# Beat'em up in the surf



## skelly (Jan 20, 2010)

Four of us hit the Gtown surf Friday morning at daylight. Walked out at 8:30 or so. Caught about 15 trout to 5 lbs. Topwaters and plastic. Didn't see another fisherman. Awesome morning!!


----------



## POC Fishin' Gal (Nov 20, 2009)

HOLY COW! Great haul-thanks for posting!


----------



## OUTLAW (May 26, 2004)

Yeah good haul. I had croaker and shrimp and caught 1. GALV west end

Sent from my SM-N920V using Tapatalk


----------



## HoustonKid (Dec 29, 2005)

Nice.


----------



## Deerfeeder (Jan 17, 2008)

Sweet !!!

Sent from my Pixel XL using Tapatalk


----------



## creolefish (Apr 29, 2006)

Awesome!! Great to see someone get their young ones out there. He'll cherish that memory always.


----------



## lite-liner (Mar 15, 2005)

DANG!
great job!


----------



## trophytroutman (Mar 21, 2009)

Nice


----------



## SaltwaterSlick (Jun 11, 2012)

DANG!! That sure beats my 1 dink and 2 hardheads I got in East Bay Friday morning!!


----------



## joeletx (Jun 1, 2014)

*Fantastic!*

I waded Bolivar pocket last Saturday and I got three despite choppy and full moon the night before. Your string is too good!


----------



## Drundel (Feb 6, 2006)

Nice.


----------



## skelly (Jan 20, 2010)

*Surf*



joeletx said:


> I waded Bolivar pocket last Saturday and I got three despite choppy and full moon the night before. Your string is too good!

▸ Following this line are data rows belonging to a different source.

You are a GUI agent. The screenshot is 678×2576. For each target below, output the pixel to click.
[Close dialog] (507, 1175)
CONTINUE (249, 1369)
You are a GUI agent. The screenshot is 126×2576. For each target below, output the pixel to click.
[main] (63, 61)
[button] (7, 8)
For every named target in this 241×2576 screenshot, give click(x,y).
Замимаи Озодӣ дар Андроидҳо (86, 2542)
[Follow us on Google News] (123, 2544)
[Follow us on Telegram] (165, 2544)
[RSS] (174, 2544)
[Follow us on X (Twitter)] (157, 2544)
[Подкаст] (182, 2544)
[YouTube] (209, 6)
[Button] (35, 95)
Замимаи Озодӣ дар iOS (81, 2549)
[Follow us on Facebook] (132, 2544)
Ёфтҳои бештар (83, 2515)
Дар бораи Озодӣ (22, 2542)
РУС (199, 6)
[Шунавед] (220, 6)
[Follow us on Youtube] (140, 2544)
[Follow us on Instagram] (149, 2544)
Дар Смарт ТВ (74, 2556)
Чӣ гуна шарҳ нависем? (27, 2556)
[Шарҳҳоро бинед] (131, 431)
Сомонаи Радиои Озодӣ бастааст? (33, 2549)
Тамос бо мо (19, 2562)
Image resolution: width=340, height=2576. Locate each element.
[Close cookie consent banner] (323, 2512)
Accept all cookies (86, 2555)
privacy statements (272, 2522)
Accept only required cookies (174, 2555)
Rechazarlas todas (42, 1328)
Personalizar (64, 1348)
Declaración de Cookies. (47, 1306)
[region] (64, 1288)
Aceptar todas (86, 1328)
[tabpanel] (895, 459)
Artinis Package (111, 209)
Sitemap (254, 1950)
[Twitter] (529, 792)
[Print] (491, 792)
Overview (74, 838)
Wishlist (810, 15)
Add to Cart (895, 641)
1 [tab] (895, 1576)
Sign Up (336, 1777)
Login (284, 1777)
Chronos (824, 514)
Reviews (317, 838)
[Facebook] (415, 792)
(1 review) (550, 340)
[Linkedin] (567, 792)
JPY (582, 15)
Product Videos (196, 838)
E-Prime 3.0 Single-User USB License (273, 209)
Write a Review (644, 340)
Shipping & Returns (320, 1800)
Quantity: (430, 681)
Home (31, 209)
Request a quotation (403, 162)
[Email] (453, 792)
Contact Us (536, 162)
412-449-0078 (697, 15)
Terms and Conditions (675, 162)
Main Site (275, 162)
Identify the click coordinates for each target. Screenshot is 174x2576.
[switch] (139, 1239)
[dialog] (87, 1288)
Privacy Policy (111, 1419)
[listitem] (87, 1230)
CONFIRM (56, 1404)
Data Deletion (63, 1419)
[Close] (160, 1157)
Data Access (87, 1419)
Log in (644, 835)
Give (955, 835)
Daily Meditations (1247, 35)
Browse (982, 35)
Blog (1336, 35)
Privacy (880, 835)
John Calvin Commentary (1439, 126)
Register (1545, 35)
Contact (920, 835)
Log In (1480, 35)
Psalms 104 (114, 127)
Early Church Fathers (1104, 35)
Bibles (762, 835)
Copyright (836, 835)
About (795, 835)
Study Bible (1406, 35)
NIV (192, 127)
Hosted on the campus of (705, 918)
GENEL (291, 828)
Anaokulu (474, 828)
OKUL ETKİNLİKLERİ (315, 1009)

Thanks - water was choppier than what we were hoping for but clarity was perfect. Also noticed that the salinity was lower than normal and water didn't taste so salty. Just providing this as i thought it was strange.

Bite on top was good first thing but we fowl hooked one and they weren't really aggressively hitting, i think we were more frustrating them so we switched to plastic and that worked pretty well. The bite that i had on plastic, you had to feel the line tighten or you'd miss set. Several of the fish were thick and very healthy!

Steve


----------